The D.O.C. was back.
“It was just fucking cool as shit,” he says. “I hadn’t been to something like that in years. Love was everywhere. If I’m being honest, I had no idea that people really fucked with me like that. It was a big deal. Luckily, a camera guy was there and captured everything. It was a fucking moment. I had no idea that’s who Fat Mike was. The guy let me use his house to shoot the documentary, and he’s funny. I just liked him. He’s a good guy. But I had no idea that was who he was. That guy is something else. He’s incredible. He’s a movement. I didn’t know that. It was a real experience.”
He continues, “I haven’t performed in so long. But it must be like muscle memory because I didn’t skip a beat. My bones don’t move as fast as they used to, but all the movements are all the same and people react the same. I went outside and talked to the people, and they were so expressive and heartfelt. They all knew my story and felt my pain. I didn’t know that side of the world existed.
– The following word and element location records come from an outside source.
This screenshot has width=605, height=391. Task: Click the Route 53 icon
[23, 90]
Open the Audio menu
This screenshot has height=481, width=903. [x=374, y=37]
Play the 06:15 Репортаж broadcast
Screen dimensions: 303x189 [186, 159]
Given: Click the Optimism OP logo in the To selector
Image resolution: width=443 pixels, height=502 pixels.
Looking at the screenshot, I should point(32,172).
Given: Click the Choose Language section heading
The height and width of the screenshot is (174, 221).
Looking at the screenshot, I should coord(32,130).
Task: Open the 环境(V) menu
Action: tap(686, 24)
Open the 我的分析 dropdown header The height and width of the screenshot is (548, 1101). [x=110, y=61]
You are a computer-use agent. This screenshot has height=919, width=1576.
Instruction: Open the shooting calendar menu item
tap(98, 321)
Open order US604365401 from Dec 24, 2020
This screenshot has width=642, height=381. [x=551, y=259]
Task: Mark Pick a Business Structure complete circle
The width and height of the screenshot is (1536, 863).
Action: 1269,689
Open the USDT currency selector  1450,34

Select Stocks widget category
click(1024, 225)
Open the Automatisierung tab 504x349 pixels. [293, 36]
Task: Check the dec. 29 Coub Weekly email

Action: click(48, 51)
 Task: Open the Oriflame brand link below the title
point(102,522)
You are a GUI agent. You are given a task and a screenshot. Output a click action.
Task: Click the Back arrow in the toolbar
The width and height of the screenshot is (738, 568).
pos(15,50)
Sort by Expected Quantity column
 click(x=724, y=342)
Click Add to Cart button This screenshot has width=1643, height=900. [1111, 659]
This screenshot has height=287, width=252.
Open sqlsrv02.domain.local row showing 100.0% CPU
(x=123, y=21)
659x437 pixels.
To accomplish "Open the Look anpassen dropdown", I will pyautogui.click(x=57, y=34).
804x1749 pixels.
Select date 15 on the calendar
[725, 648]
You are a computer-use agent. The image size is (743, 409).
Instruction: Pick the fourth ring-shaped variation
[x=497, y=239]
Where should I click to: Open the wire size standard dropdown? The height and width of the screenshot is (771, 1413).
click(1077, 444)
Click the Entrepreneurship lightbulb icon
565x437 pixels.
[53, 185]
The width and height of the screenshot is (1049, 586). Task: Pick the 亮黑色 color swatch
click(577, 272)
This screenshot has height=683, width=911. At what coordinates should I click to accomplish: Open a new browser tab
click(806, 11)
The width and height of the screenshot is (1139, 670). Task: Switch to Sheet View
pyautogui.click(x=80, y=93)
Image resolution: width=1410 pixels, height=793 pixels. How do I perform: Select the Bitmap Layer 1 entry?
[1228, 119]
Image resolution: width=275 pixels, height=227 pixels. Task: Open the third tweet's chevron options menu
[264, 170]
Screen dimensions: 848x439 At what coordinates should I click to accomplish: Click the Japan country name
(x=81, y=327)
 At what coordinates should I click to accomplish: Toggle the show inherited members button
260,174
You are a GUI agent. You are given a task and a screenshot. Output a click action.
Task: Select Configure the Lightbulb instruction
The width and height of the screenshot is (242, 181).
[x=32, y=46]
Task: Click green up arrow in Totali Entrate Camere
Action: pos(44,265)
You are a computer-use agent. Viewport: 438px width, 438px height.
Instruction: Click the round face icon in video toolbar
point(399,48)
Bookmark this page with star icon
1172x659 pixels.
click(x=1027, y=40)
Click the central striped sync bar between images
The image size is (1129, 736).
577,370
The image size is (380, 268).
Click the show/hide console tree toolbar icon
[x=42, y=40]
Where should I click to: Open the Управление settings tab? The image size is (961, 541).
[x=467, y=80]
It was a blessing.”
For now, The DOC film still isn’t available to a wider audience, something he recently addressed on Twitter. On April 28, the D.O.C. was asked about its release, and he replied, “There is an unnamed company trying to keep you from seeing it.” He remains confident, however, it will arrive this summer. In the meantime, the D.O.C. is fielding offers and focused on manifesting the school. He says he’s ready to go “full blast” and encourages anyone who wants to get involved to reach out to him directly: [email protected].
“Anybody who wants to know what I’m doing, wants to know about this documentary, or wants to help me with this mission, reach out to me and talk to me ‘cause as a family, we got shit to do,” he concludes. “And I need all the help I can get. Anybody who knows me and feels my pain and understands this struggle knows what’s in my heart and what I gotta go do. And I need your help, so holler at me.”